Material provided Start Marker

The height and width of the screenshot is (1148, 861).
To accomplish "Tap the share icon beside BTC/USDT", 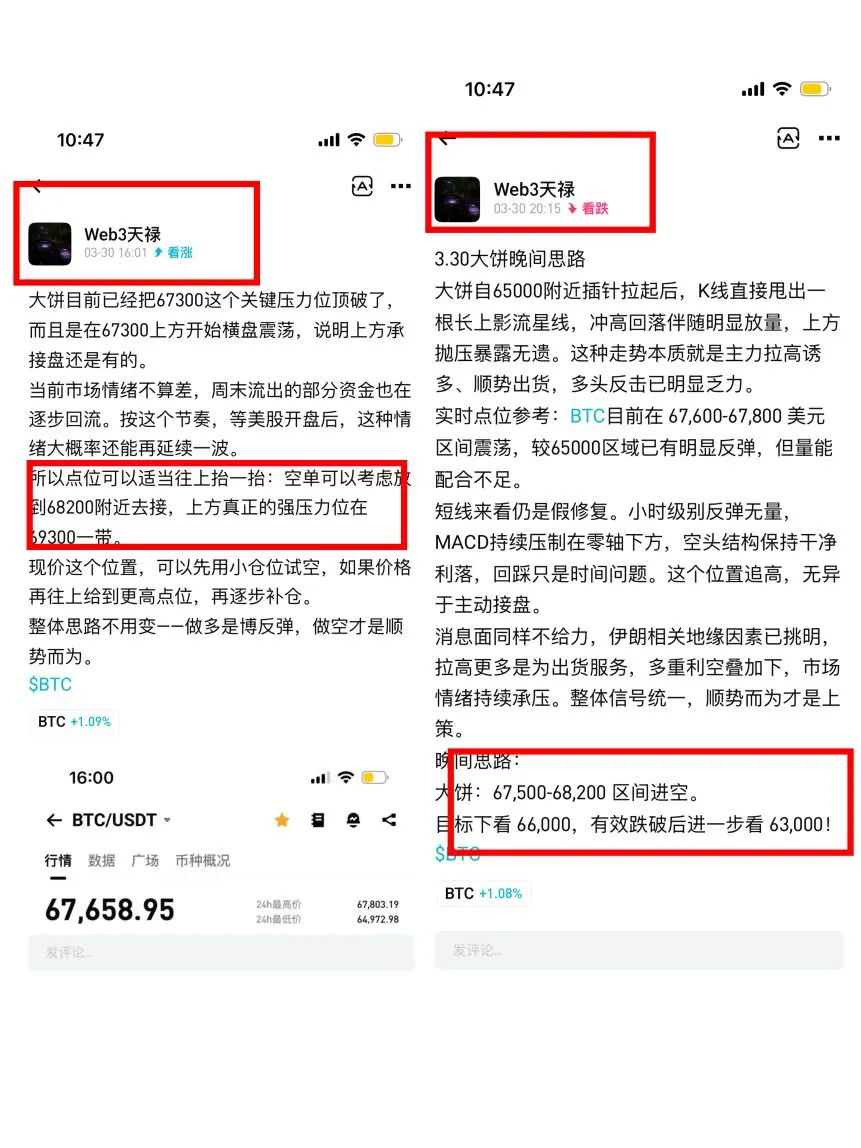I will 389,820.
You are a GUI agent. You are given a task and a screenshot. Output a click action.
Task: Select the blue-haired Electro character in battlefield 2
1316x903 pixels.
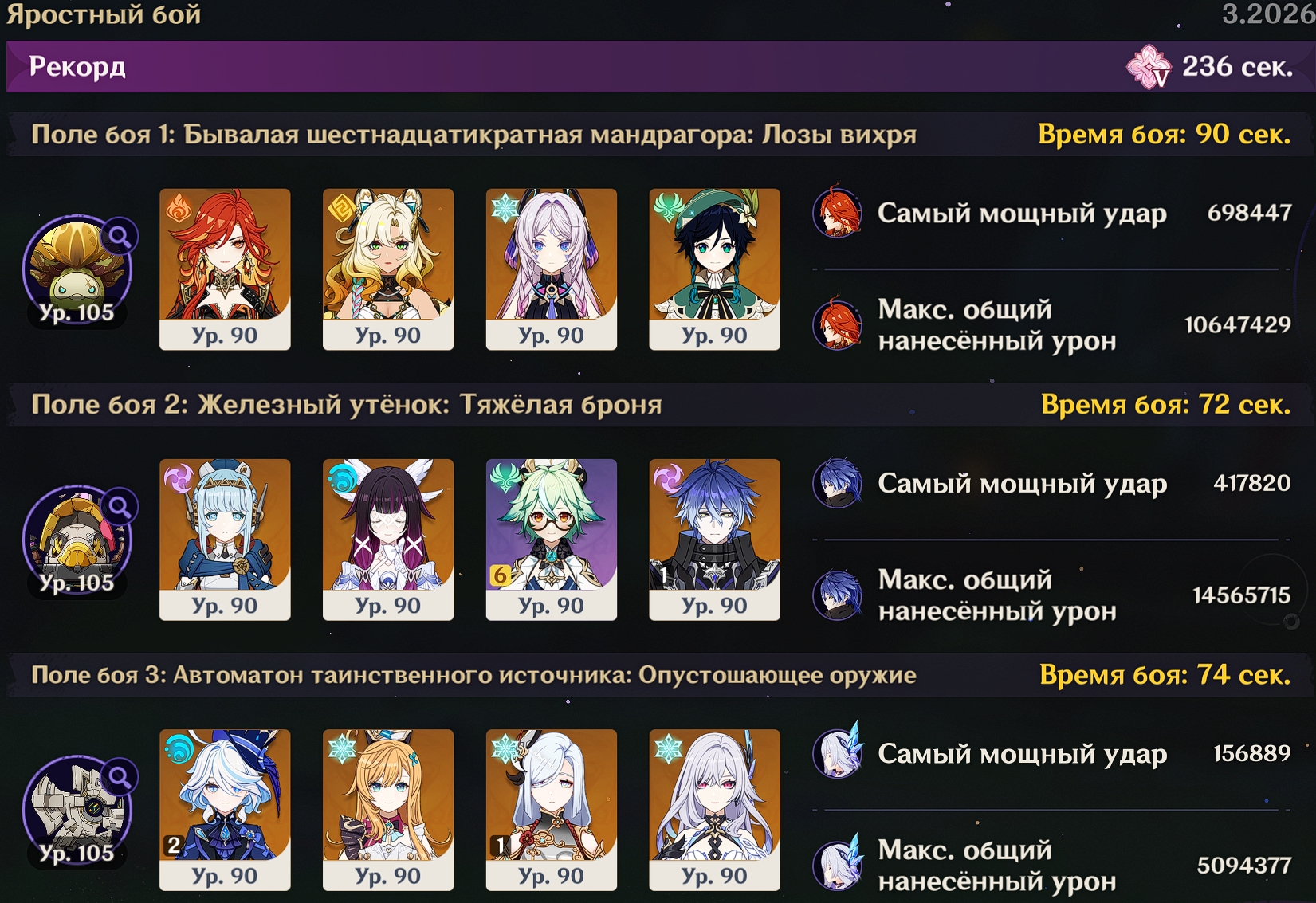tap(715, 540)
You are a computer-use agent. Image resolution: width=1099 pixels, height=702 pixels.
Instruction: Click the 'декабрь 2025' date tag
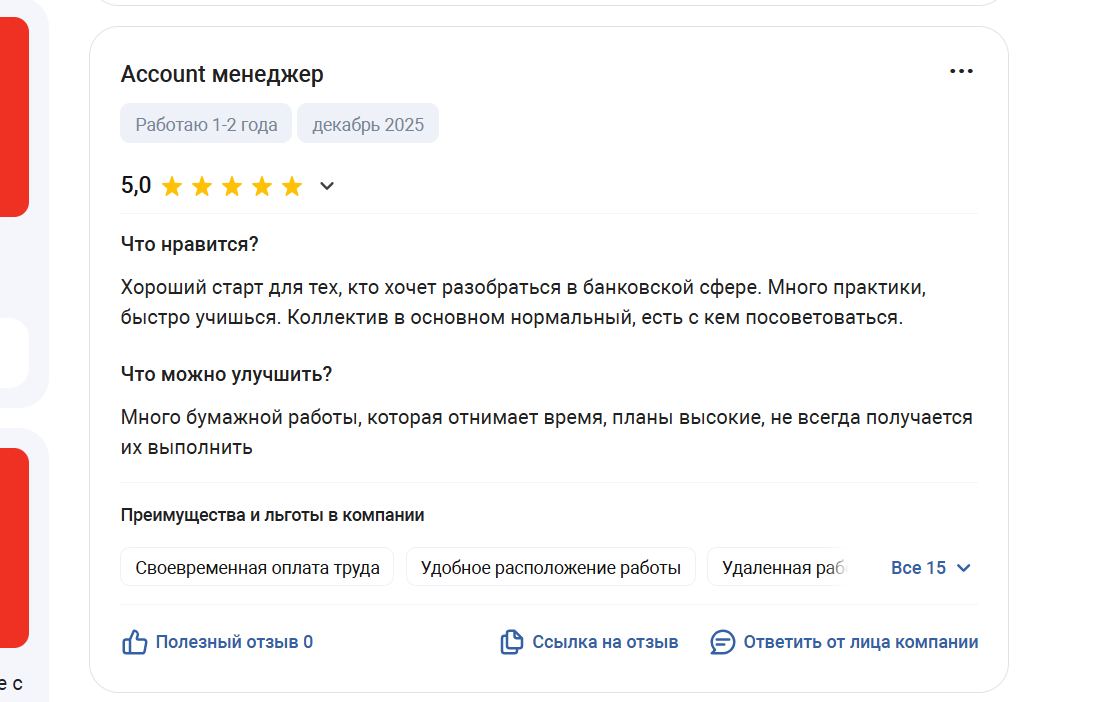[368, 125]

Material provided End Marker

# [Problem]
When you reach the line with "You are a computer-use" in the entries above, start copying, and go on word for word to the last line; skip any picture.

# [Answer for the task]
You are a computer-use agent. Image resolution: width=1099 pixels, height=702 pixels.
Instruction: Click the 'декабрь 2025' date tag
[368, 125]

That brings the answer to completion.